The grill itself is a cast-iron grate that slopes upward as it goes back. This ingenious system, found throughout Latin America but seldom in the United States, enables the chef to control the cooking temperature by moving the steaks forward and backward, closer and farther away from the flames.

As an American reared on Bible-thick steaks, I was surprised by the modest dimensions of Mitla’s steaks. The pieces are broad and wide (perhaps 6 inches by 12 inches), but only 1/2inch thick. (Because the steaks are so thin, the chef salts only one side during grilling.) There seem to be two advantages to cutting the steak this thin: First, the meat cooks quickly, so it’s easy to gauge accurate doneness. Second, the broad, thin cut maximizes the surface area of the steak, allowing for maximum absorption of the smoke flavor of the mesquite.
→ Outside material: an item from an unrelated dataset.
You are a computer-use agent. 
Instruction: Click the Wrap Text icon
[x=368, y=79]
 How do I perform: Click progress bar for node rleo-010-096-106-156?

And soak up the flavor it does. Mitla’s sirloins are about the smokiest, juiciest steaks ever to have crossed my molars. They melt on your tongue with a strong whiff of smoke and a succulent slurp of meat juice.

As befits a good steakhouse, Mitla’s menu is limited - and so are the accompaniments. Steaks are served with a little lettuce and tomato, some fire-warmed tortillas and a smoky salsa made from tomatoes and fiery chilies de arbol. Like the steak, the salsa acquires its distinctive smoke flavor from the grilling of the tomatoes over mesquite.

The proper way to eat a Mitla steak is to cut it into pieces, drizzle it with salsa and wrap it in fire-charred tortillas. The resulting flavors are earthy and elemental: chilies, wheat and beef. Each mouthful lights up your palate like a pinball machine, playing to each set of taste buds. The tortillas have a touch of sweetness; the salsa is bracingly tart; the beef offers a sanguine saltiness, while the chilies provide a pleasing bitterness and heat.

Mesquite-Grilled Steak With Fire-Charred Tomato Salsa

The best way to cook the beef would be over a mesquite log fire. Barring that, toss plenty of water-soaked mesquite wood chips on a charcoal fire or in the smoker box of your gas grill (2 cups mesquite wood chips, soaked in cold water for 1 hour).

Salsa:

2 to 4 chilies de arbol or other dried chilies (4 give you a nice heat)

2 large ripe tomatoes

1/3 medium onion, sliced

1 clove garlic, sliced

3 tablespoons coarsely chopped cilantro

1 to 2 tablespoons fresh lime juice

Salt, freshly ground black pepper

Steaks:

4 thinly cut sirloin or T-bone steaks (each about 1/2 inch thick)

Salt

4 large or 8 small flour tortillas

If using mesquite logs, build hot fire and let it burn down to glowing coals. If using charcoal, build hot fire and let it burn down to glowing coals. If using gas grill, preheat to high.

Soak chilies in bowl of warm water until pliable, about 20 minutes. Grill tomatoes over high heat until skins are charred and blistered on all sides, 6 to 8 minutes. Transfer to plate and let cool.

Drain chilies and puree in blender along with tomatoes, onion, garlic and cilantro to a coarse paste. Add lime juice and salt and pepper to taste. (Salsa should be highly seasoned.) Transfer salsa to attractive serving bowl. (This may make more salsa than you’ll need for 4 steaks. Any excess goes great with chips and stores well in the refrigerator.)

Generously salt each steak on one side and grill over high heat, first with the salt side down, until cooked to taste, 2 to 3 minutes per side for medium-rare. Grill tortillas until soft, pliable and lightly browned, about 20 seconds per side.

Serve steaks on platter or plates, with tortillas (in cloth-lined basket) and salsa on side.

Yield: 4 servings.

Nutrition information per serving: 487 calories, 14.3 grams fat (26 percent fat calories), 55 grams protein, 35 grams carbohydrate, 138 milligrams cholesterol, 360 milligrams sodium.

Note: The smoke flavor of the salsa can be pumped up with a few drops of Liquid Smoke.